Вот только за вшей, которые к тому же оказались лобковыми, пришлось все вокруг выбрить, в том числе, и на голове, а мне бритоголовые никогда не нравились.

Я считал, что бритоголовые головы, как правило, пустоголовые и видимо был прав. Ибо, когда я побрив голову, задумался о дальнейшем пути добычи хлеба насущного, мне пришла, как тогда считал, хорошая мысль.

В нашей компании «Талисманы Украины» имелось одно узкое место: это ночная погрузка деревянных заготовок ­полуфабрикатов для наших немецких предприятий. Несмотря на высокую аккордную плату (сто гривен за двенадцать часов работы), в желающих работать грузчиками нынче всегда испытывался дефицит.

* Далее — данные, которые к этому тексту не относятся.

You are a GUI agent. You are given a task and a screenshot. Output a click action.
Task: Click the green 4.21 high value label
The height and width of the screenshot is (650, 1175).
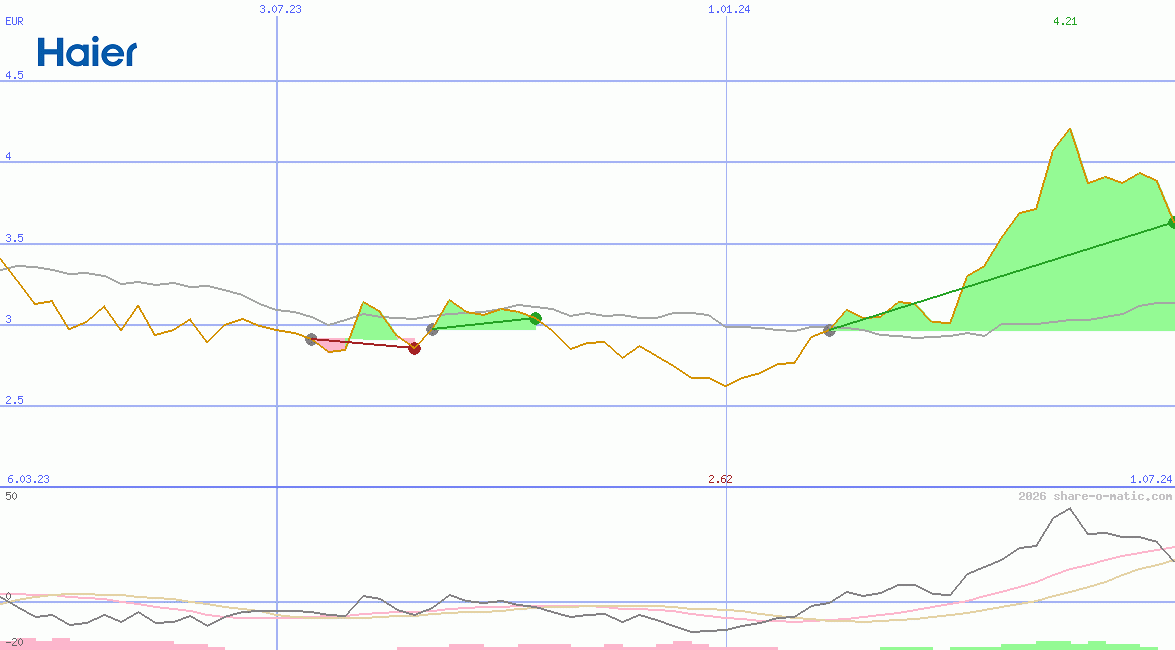tap(1064, 21)
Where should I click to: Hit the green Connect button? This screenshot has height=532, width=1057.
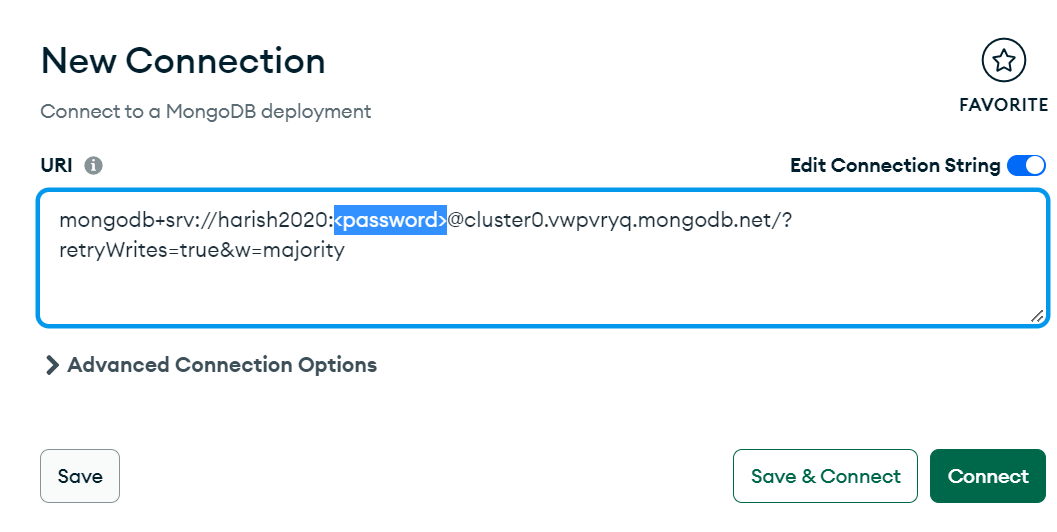tap(988, 476)
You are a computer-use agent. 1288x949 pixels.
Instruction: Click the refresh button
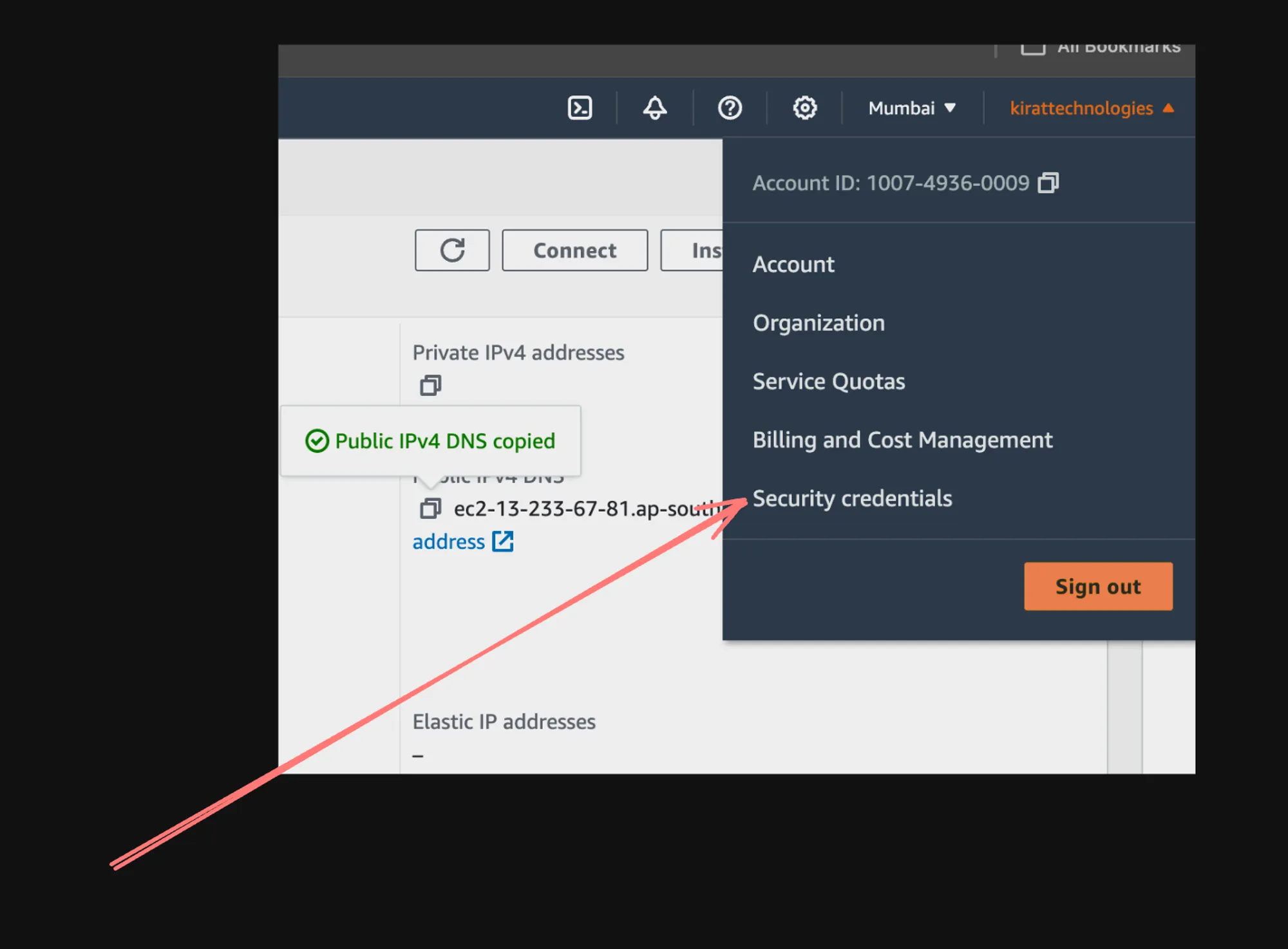(x=452, y=250)
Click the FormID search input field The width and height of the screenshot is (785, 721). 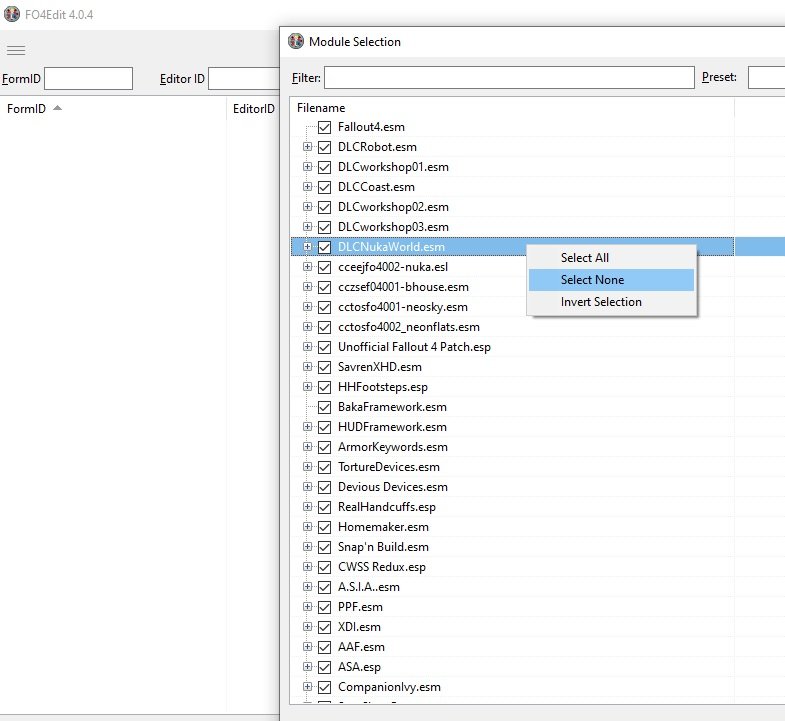(x=88, y=78)
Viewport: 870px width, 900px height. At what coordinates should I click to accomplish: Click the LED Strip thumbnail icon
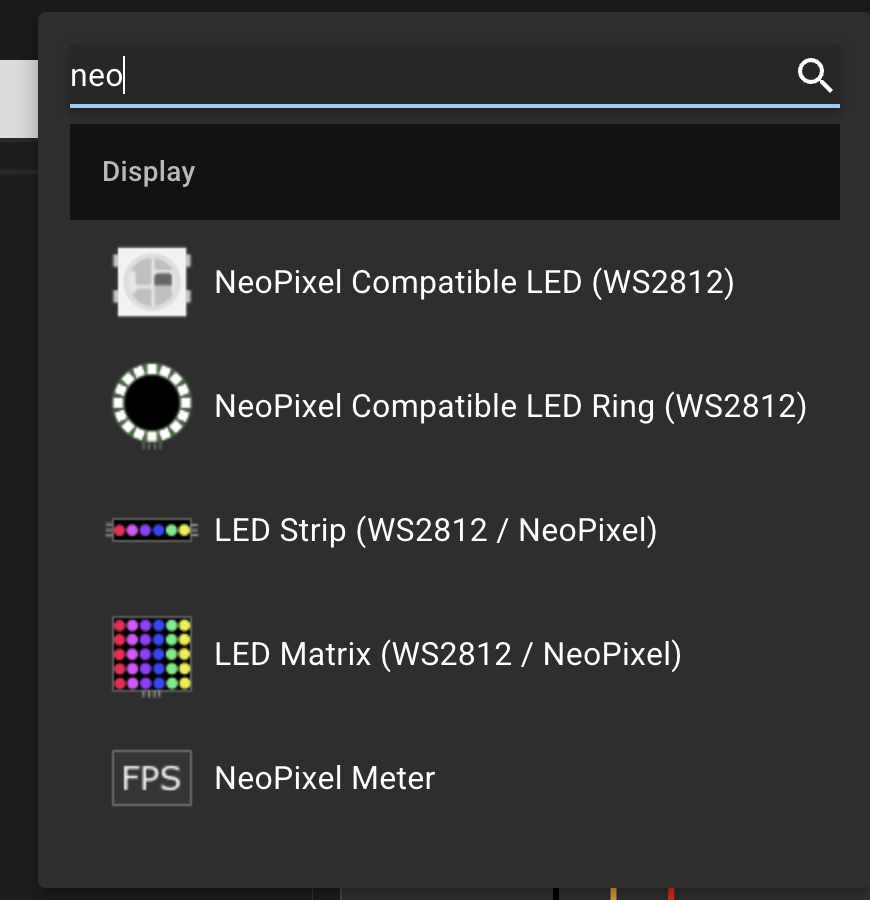(151, 530)
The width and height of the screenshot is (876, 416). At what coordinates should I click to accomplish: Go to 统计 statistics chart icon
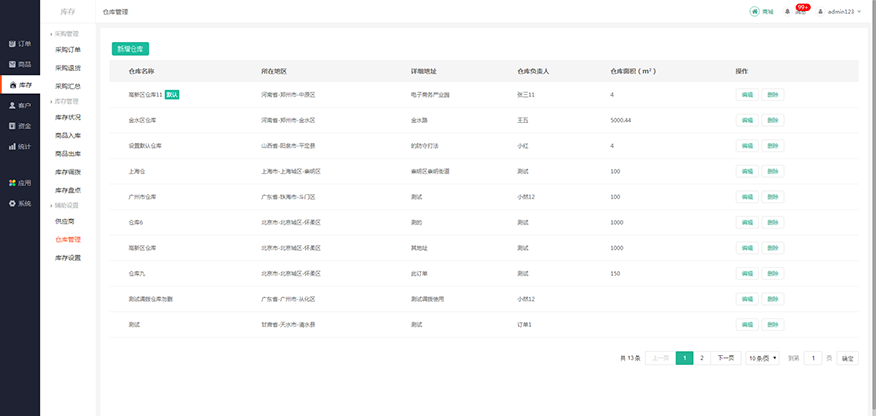tap(13, 146)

Когда мы в Лесногорске только разворачивали свое дело, люди толпами валили на любую работу, но плохое, как и хорошее, быстро забывается. Ведь в этом году, в здании некогда местной «Службы занятости», вновь открыл свою работу детский садик.

И квалифицированные, а значит, и хорошо зарабатывающие рабочие, ночами теперь дрыхли непробудным сном под теплыми бочками (сытая жизнь всех нас делает похожими на созвучный этому слову предмет) своих жен, и работать их в ночные смены не заманишь нынче не за какие коврижки.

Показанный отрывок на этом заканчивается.